Wiele informacji zapisanych przez średniowiecznych kronikarzy przyprawia mediewistów o ból głowy, a im dalej od centrów ówczesnej cywilizacji, tym sprawy stają się bardziej niejasne. Taka sytuacja dotyczy tajemniczych ludów Białych Serbów i Białych Chorwatów, którzy najpewniej zamieszkiwali tereny dzisiejszej południowej Polski i mają jakiś – może nawet ścisły – związek z narodami bałkańskimi.
Ten tekst – co warto podkreślić uczciwie już na wstępie – niczego nie udowodni, gdyż nie ma takiej możliwości. Średniowieczni kronikarze czy to z Zachodu czy Wschodu Europy zostawili nam bowiem kilka wskazówek dotyczących owych ludów i ich lokalizacji, jednak często przekazy albo się wzajemni wykluczają albo można domniemywać, że w relacji owo plemię występuje w zamian innego. W takiej sytuacji tylko od nas zależy czy uznamy, że autor nie miał pełnej wiedzy lub przeciwnie: był świetnie zorientowany i np. wiedział, że Biali Chorwaci to po prostu inna nazwa Wiślan lub Lędzian.

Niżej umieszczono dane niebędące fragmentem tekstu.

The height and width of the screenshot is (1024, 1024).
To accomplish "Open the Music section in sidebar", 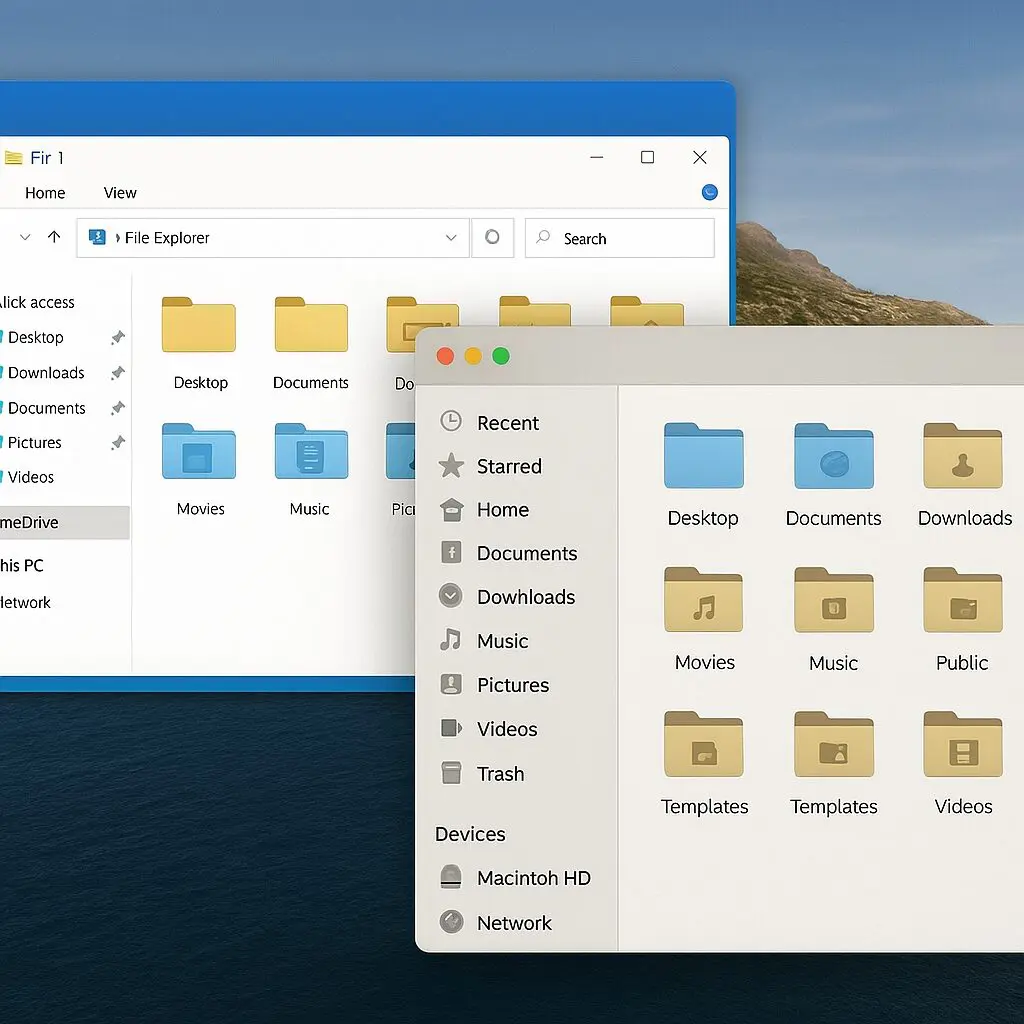I will point(501,641).
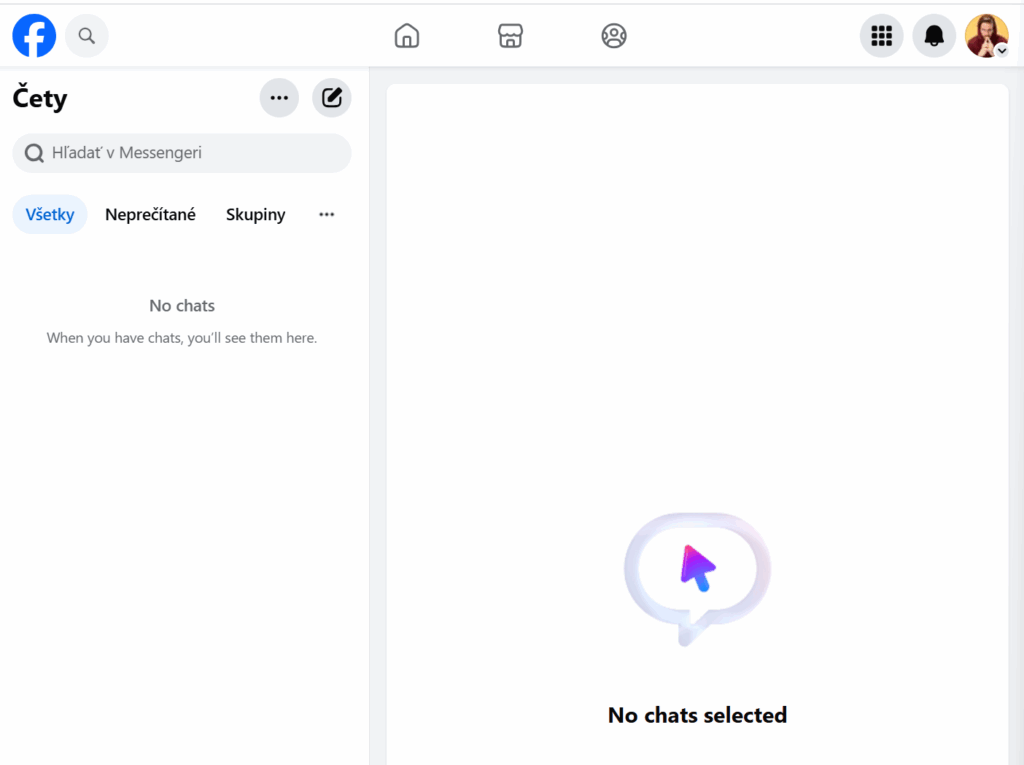Open the Facebook home icon

tap(406, 35)
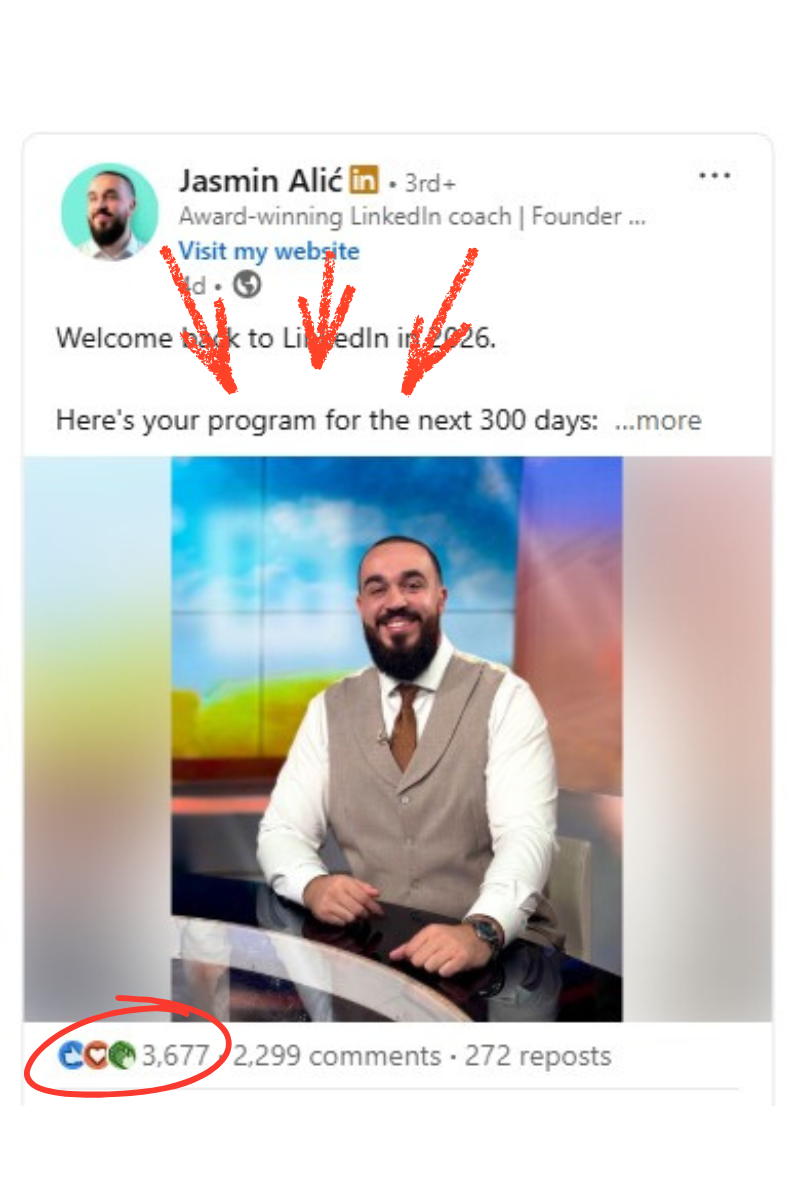This screenshot has height=1200, width=800.
Task: Click the blue thumbs-up Like reaction icon
Action: (x=71, y=1055)
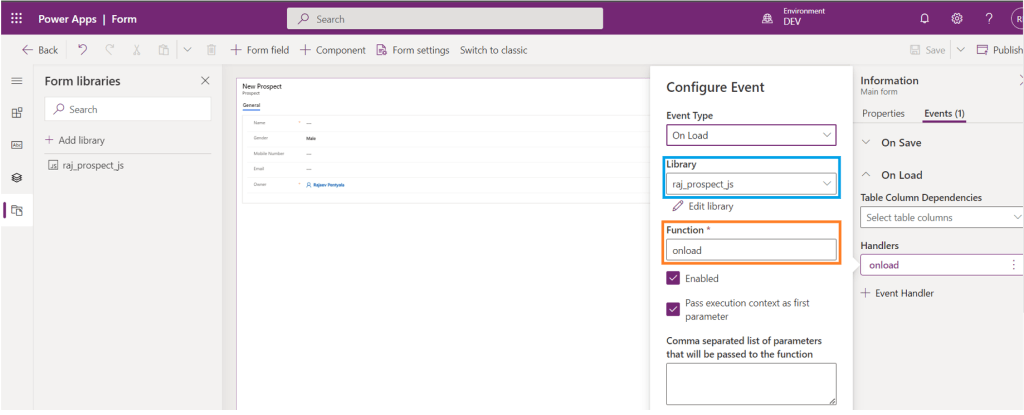Click the Function name input field
1024x415 pixels.
(x=750, y=250)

Pewne jest natomiast to, że liczni twórcy wieków średnich – z greckim cesarzem Konstantynem Porfirogenetą na czele – byli przekonani o zamieszkiwaniu (przez pewien czas) Chorwatów i Serbów na południu dzisiejszej Polski lub ewentualnie na pograniczu polsko-czeskim i polsko-słowackim. To właśnie stamtąd owe ludy miały wyruszyć na Bałkany, a ów cesarz w swoim De administrando imperio mówi nawet o migracji Chorwatów jako efekcie antyawarskiego układu z Bizancjum. Wyjątkowa pod względem kierunku migracji jest natomiast relacja ruskiego kronikarza Nestora. Jego zdaniem owe plemiona słowiańskie przybyły w okolice górnej Wisły (Biali Chorwacji) i górnej Odry (Biali Serbowie) z Bałkanów, dając początek plemionom zwanym dziś plemionami polskimi.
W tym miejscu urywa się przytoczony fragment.